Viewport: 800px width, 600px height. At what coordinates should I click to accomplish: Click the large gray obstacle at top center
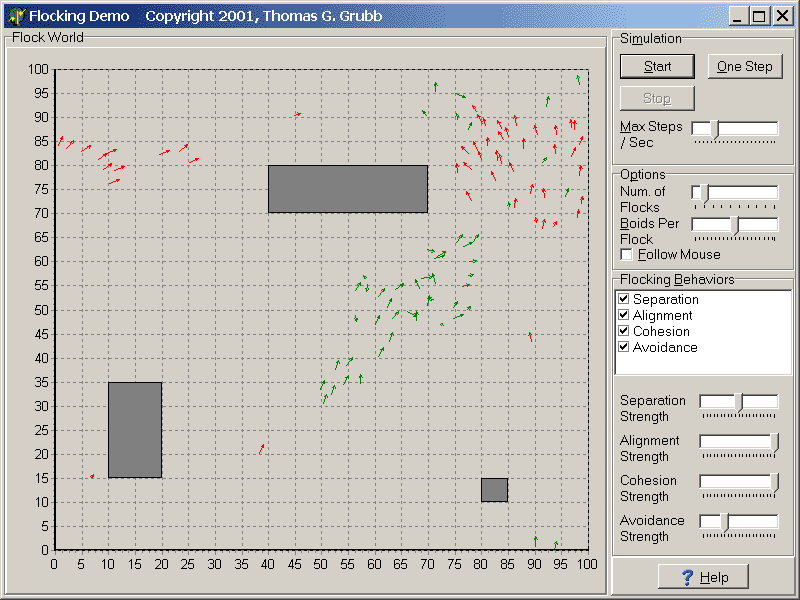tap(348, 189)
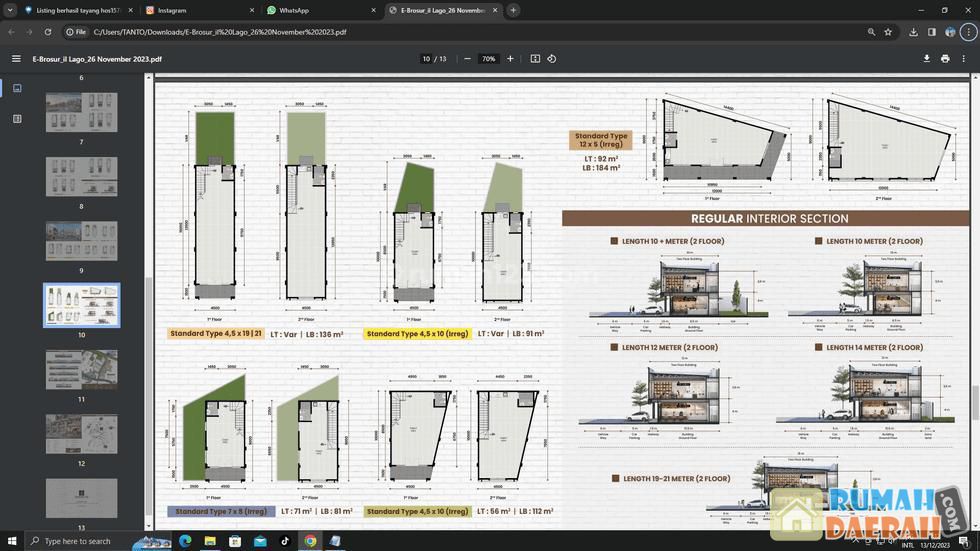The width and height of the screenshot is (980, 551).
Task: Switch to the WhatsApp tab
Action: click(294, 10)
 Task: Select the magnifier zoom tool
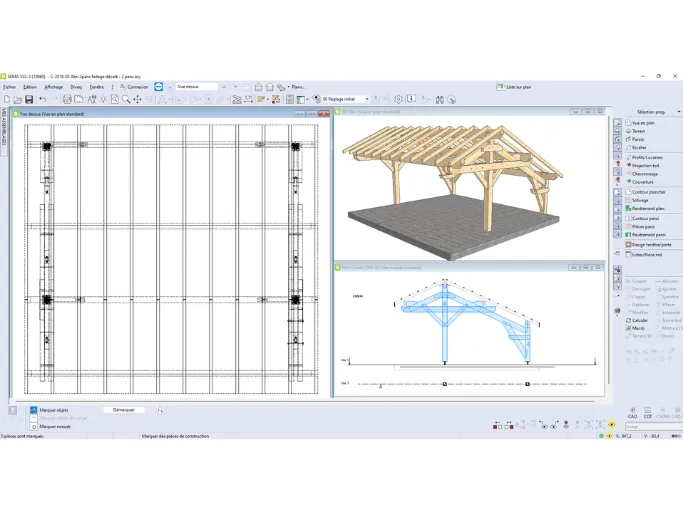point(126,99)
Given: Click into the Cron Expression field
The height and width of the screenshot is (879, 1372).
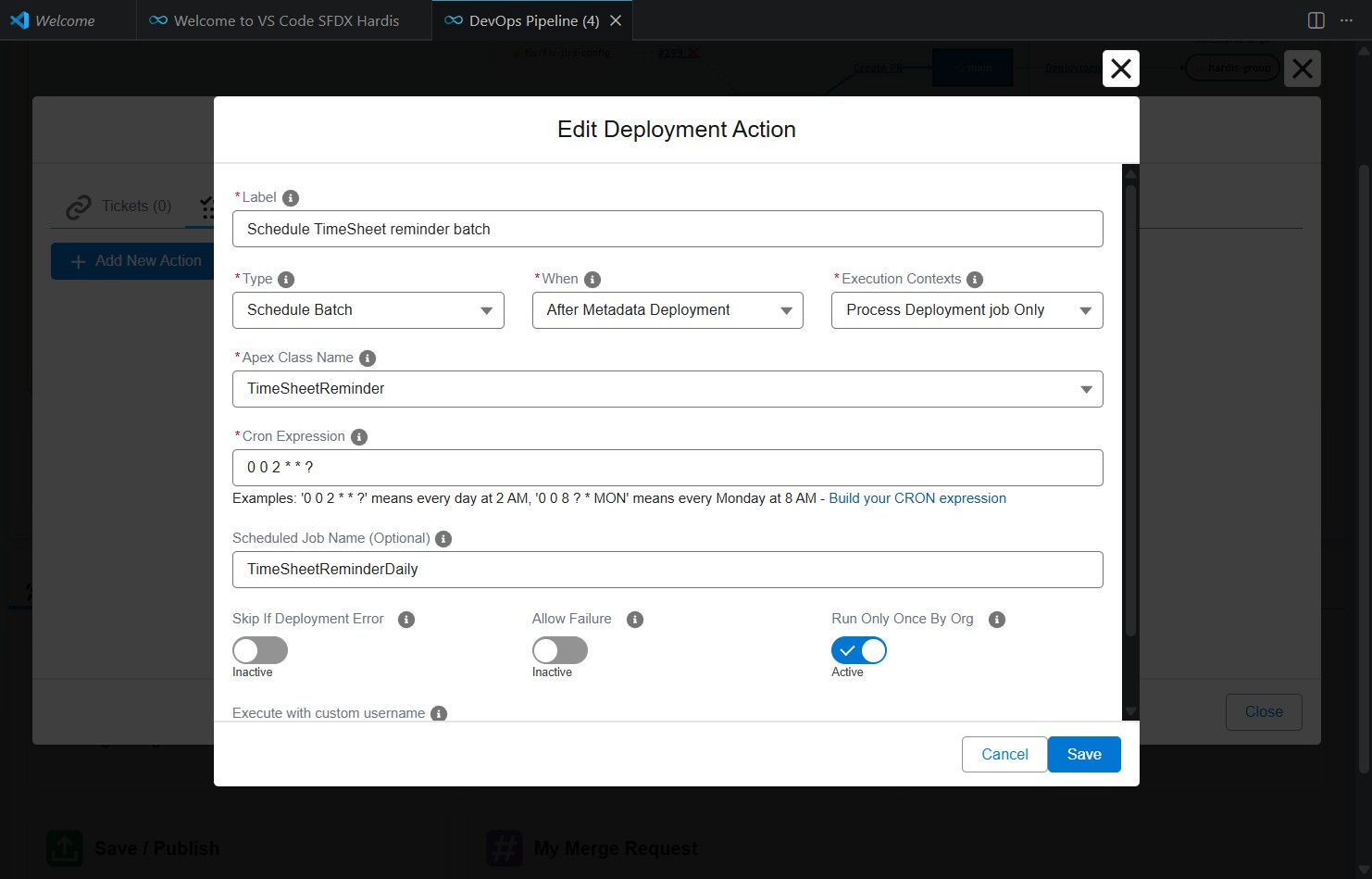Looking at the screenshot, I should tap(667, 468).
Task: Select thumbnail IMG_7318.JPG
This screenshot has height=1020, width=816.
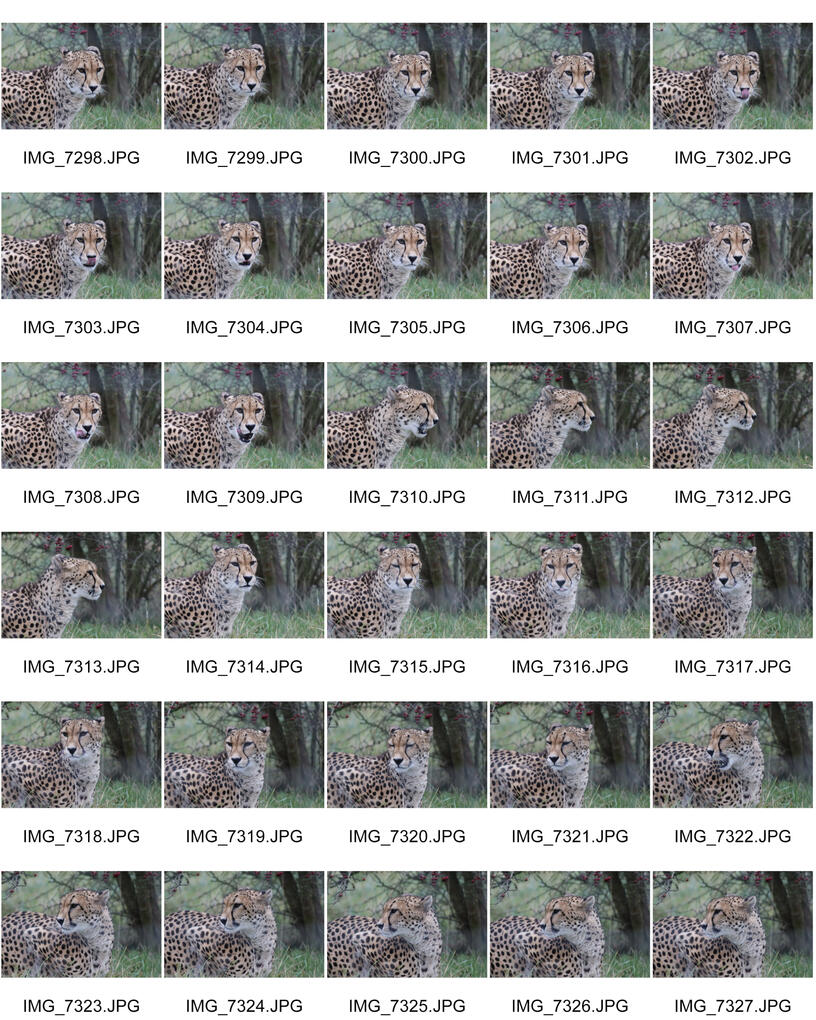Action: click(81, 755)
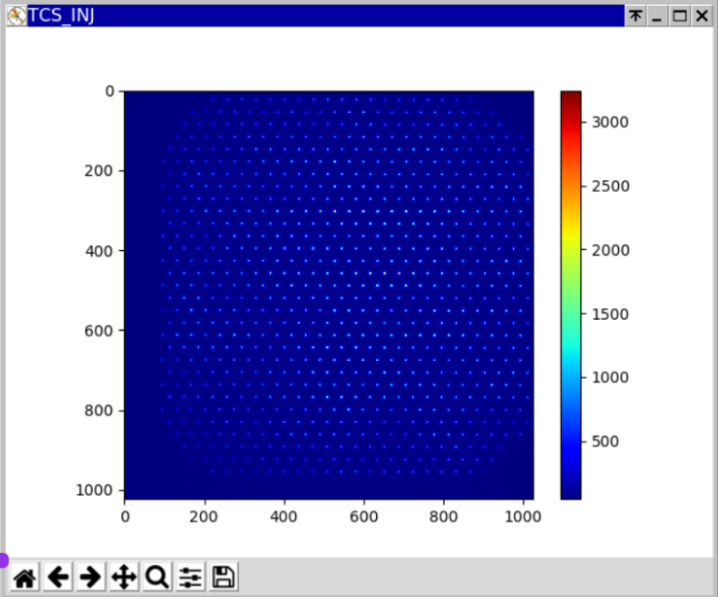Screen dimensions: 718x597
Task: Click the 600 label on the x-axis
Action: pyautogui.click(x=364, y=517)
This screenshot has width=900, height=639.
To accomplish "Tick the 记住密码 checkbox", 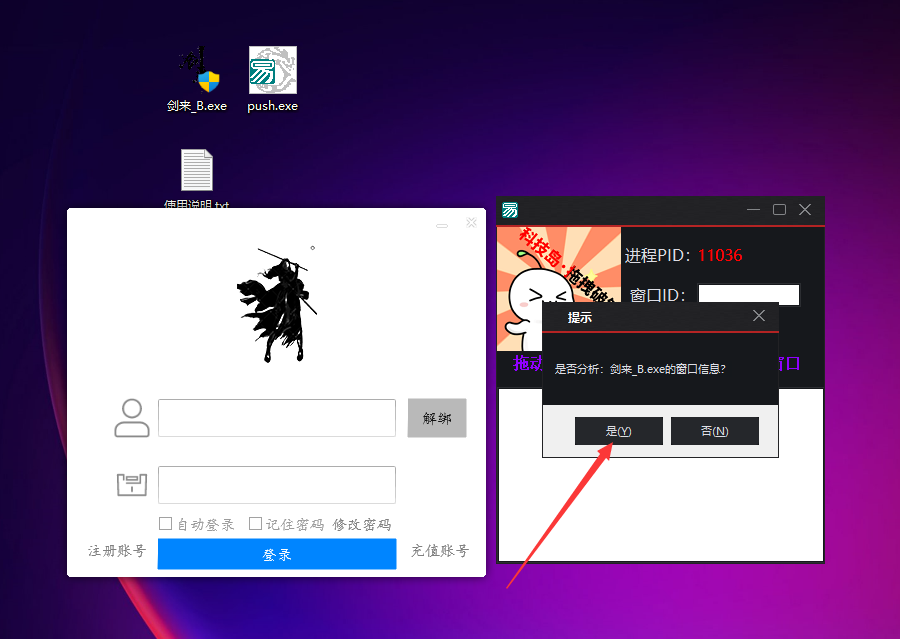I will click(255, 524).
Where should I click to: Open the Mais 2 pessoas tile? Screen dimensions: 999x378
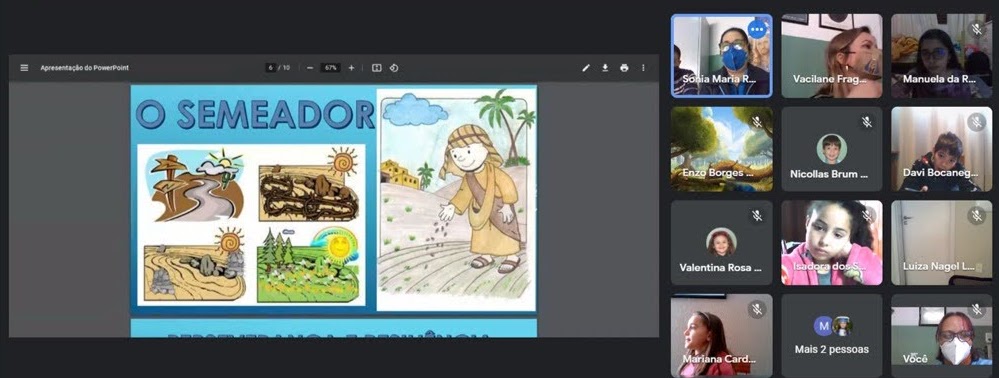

- Exercise aim
Look back at the data above, then output exactly the lines from the line holding "The height and" up to and including the line holding "This screenshot has width=900, height=639.". Leave out the pictures.

- Response for this exercise
The height and width of the screenshot is (879, 1372).
Looking at the screenshot, I should tap(667, 468).
Task: Select thumbnail IMG_7318.JPG
This screenshot has height=1020, width=816.
Action: click(81, 755)
Screen dimensions: 718x597
Task: Click the 600 label on the x-axis
Action: pyautogui.click(x=364, y=517)
This screenshot has width=900, height=639.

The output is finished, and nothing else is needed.